== SOURCE ==
Fair Value of Financial Instruments

 Fair Value of Financial Instruments

 

The Company adheres to the provisions of ASC Topic 820, “Fair Value Measurements and Disclosures”. This pronouncement requires that the Company calculate the fair value of financial instruments and include this additional information in the notes to financial statements when the fair value is different than the book value of those financial instruments. The Company’s financial instruments include cash, accounts receivable, note receivable, accounts payable and accrued expenses. As of June 30, 2017 and December 31, 2016, the carrying value of the Company’s financial instruments approximated fair value, due to their short-term nature.

Revenue Recognition and Deferred Revenue

Revenue Recognition and Deferred Revenue

 

Revenue is generally recognized when persuasive evidence of an arrangement exists, delivery has occurred, the fee is fixed and determinable, collectability is probable, and there is no future Company involvement or commitment. The Company sells its commercial products directly through its sales force and through distributors. Revenue from direct sales of products is recognized when shipped to the customer and title has passed.
===
== SUPPLIED MATERIAL ==
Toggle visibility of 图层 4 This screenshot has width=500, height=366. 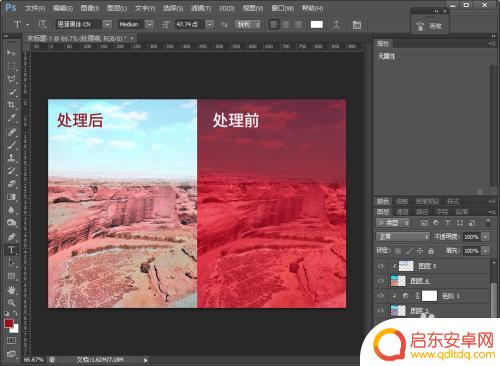[x=381, y=281]
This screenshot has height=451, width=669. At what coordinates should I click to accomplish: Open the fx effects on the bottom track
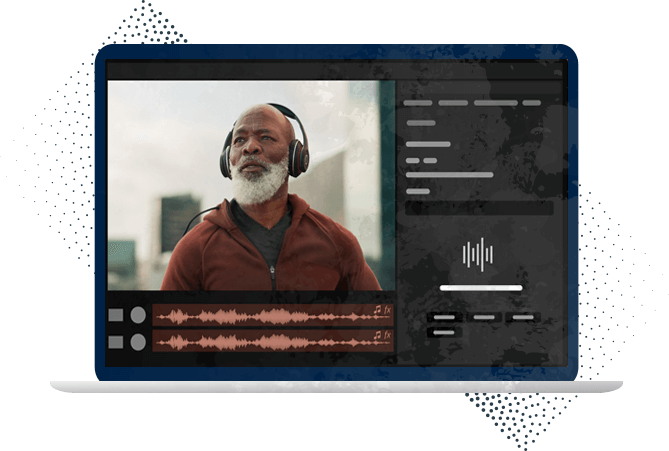388,335
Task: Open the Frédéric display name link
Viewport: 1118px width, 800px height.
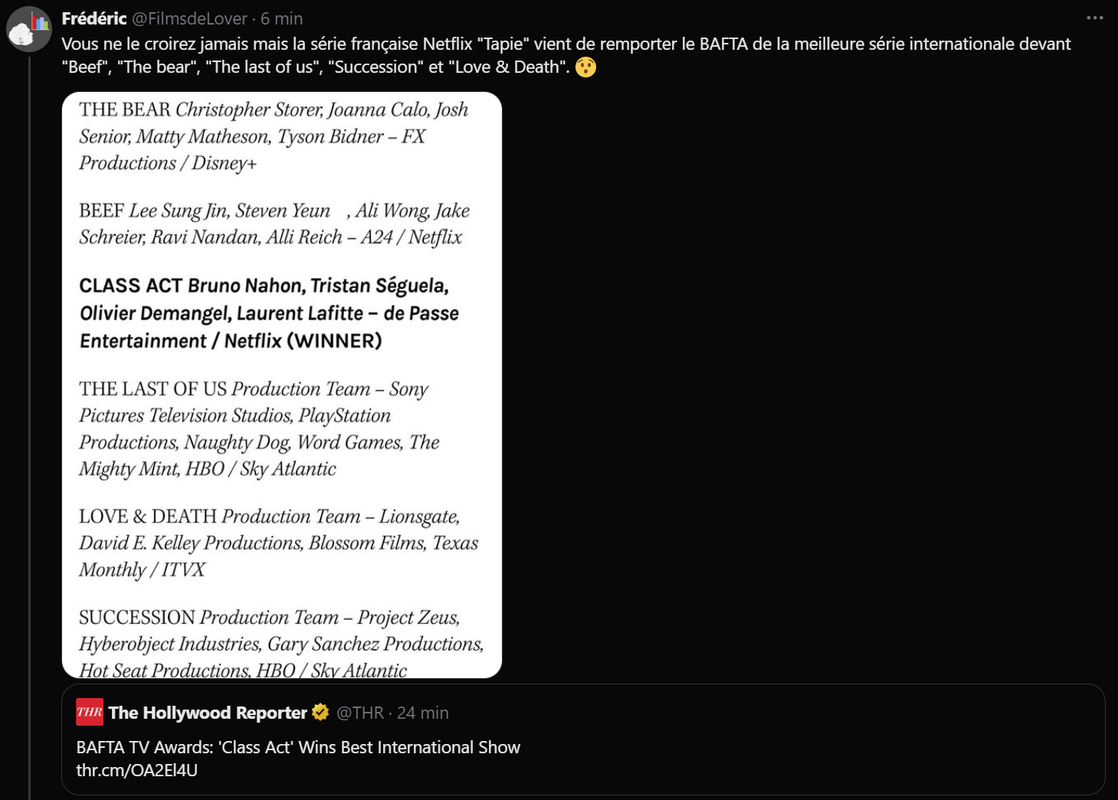Action: [x=94, y=19]
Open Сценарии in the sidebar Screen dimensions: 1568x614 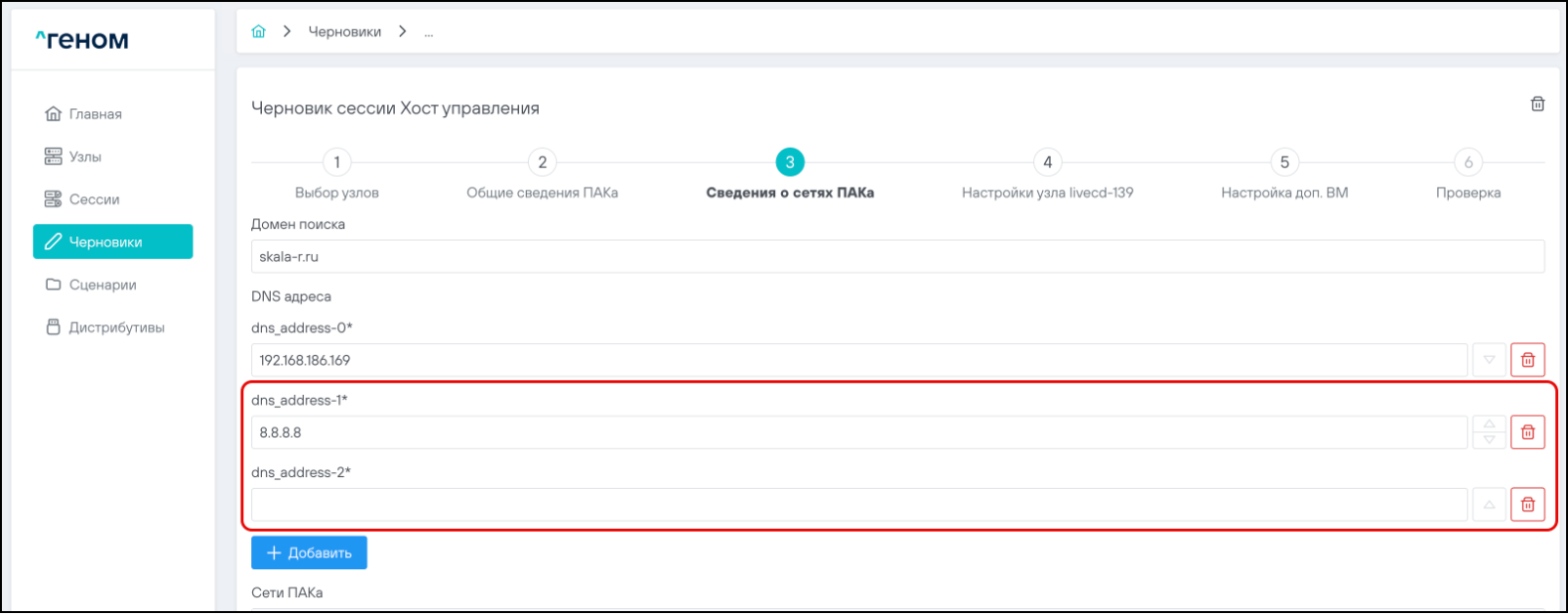pyautogui.click(x=102, y=285)
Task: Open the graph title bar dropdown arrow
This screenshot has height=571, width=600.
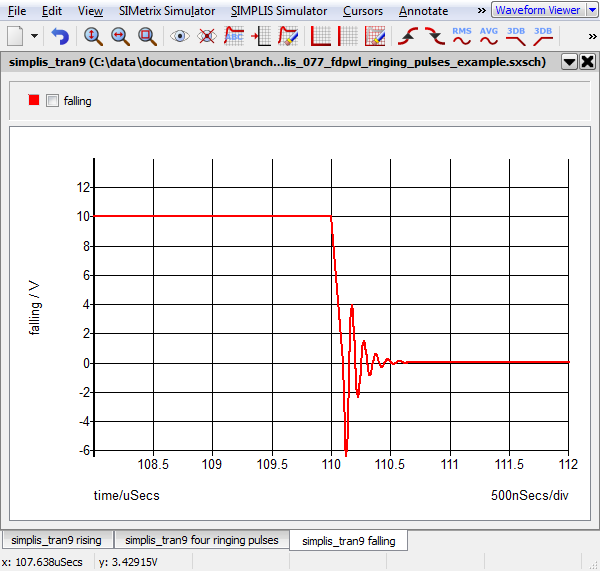Action: [x=569, y=61]
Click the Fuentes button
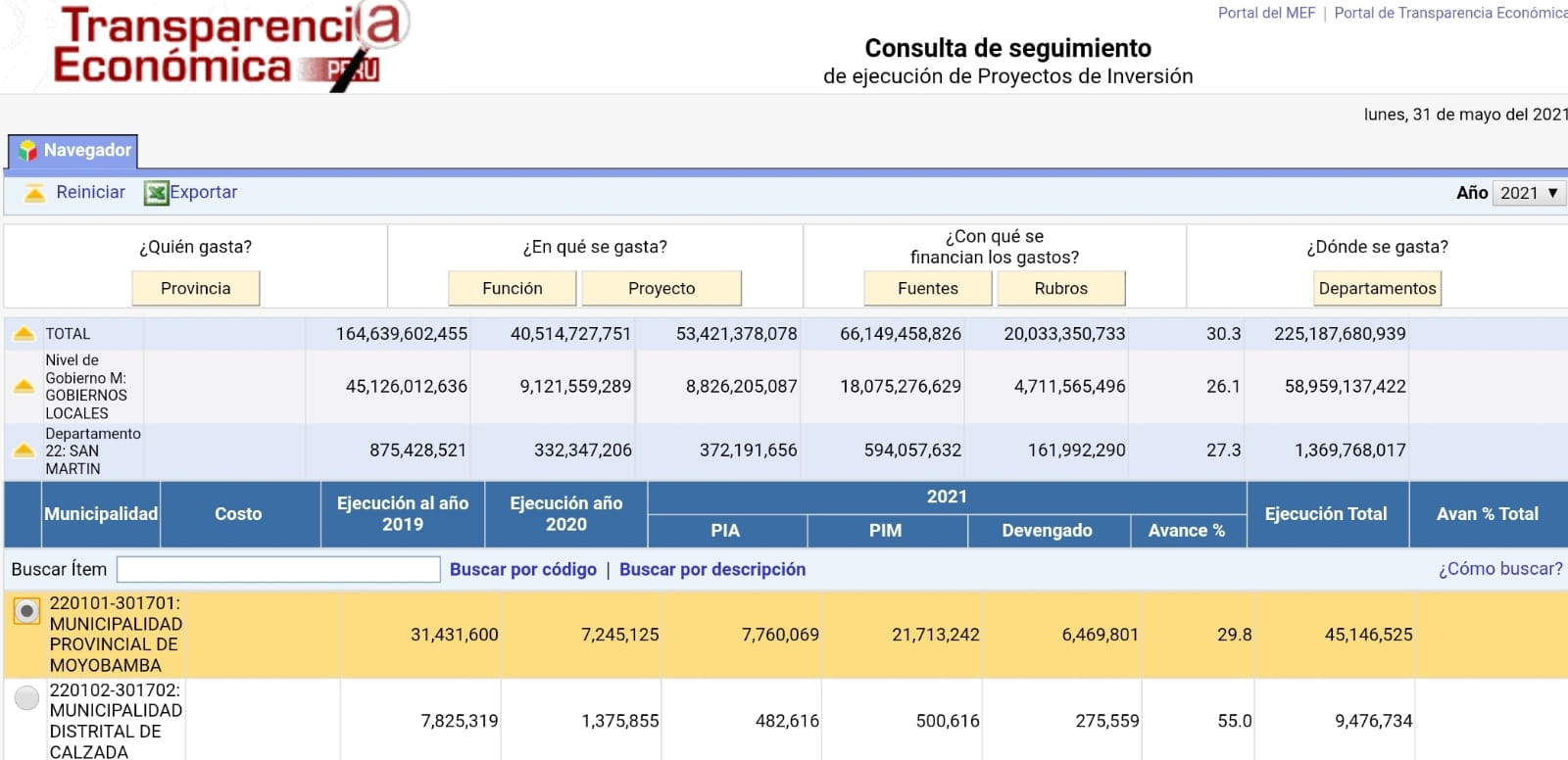The width and height of the screenshot is (1568, 760). [x=927, y=288]
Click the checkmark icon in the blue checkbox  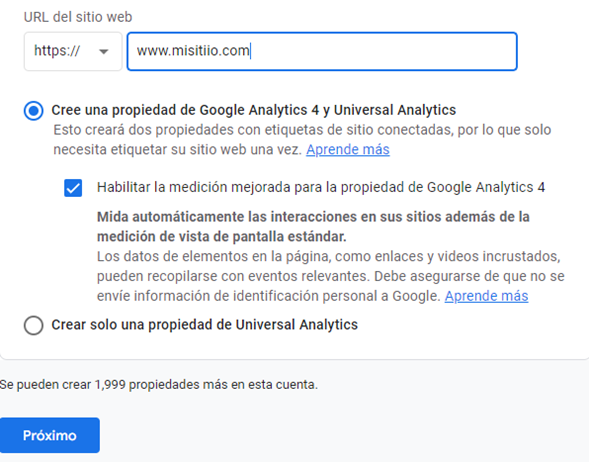click(x=73, y=188)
===
EXERCISE INSTRUCTIONS =
**1.** Put the rows into a JSON list of strings, one string per line with blank lines omitted, beginning at the line that has "Task: Open the graph title bar dropdown arrow" and stopping after the line that has "The width and". Leave the pictures out of the list.
**2.** Continue the accounting note on fair value and revenue recognition from the point where it stops.

ANSWERS BY TASK =
**1.**
[
  "Task: Open the graph title bar dropdown arrow",
  "This screenshot has height=571, width=600.",
  "Action: [x=569, y=61]",
  "Click the Fuentes button",
  "The width and height of the screenshot is (1568, 760). [x=927, y=288]"
]

**2.**
Under the provisions of ASC Topic 605-25, “Revenue Arrangements with Multiple Deliverables,” for multi-element arrangements that include tangible products containing software essential to the tangible product’s functionality and undelivered software elements relating to the tangible product’s essential software, the Company allocates revenue to all deliverables based on their relative selling prices. In such circumstances, the Company uses a hierarchy to determine the selling price to be used for allocating revenue to deliverables: (i) vendor-specific objective evidence of fair value (“VSOE”), (ii) third-party evidence of selling price and (iii) best estimate of the selling price (“ESP”). VSOE generally exists only when the Company sells the deliverable separately and is the price actually charged by the Company for that deliverable. ESPs reflect the Company’s best estimates of what the selling prices of elements would be if they were sold regularly on a stand-alone basis.

 

The Company also recognizes revenues from licensing of its patented software to customers. The licensed software requires continuing service or post contractual customer support and performance; accordingly, a portion of the revenue is deferred based on its fair value and recognized ratably over the period in which the future service, support and performance are provided, which is generally one to three years. Royalties from the licensing of the Company’s technology are recognized as revenues in the period they are earned.

 

The Company also performs consulting work for other companies. These services are billed on a time and materials basis. Revenue from these arrangements is also recognized as time is spent on the contract and materials are purchased.

 

Subscriptions to database information can be purchased for month-to-month, one, two, and three year periods. Revenue from subscriptions are deferred and recognized over the contractual period, which is typically three years.

 

The Company offers enhanced extended warranties for its sales of hardware and software at a set price. The revenue from these sales are deferred and recognized on a straight-line basis over the contractual period, which is typically one to four years.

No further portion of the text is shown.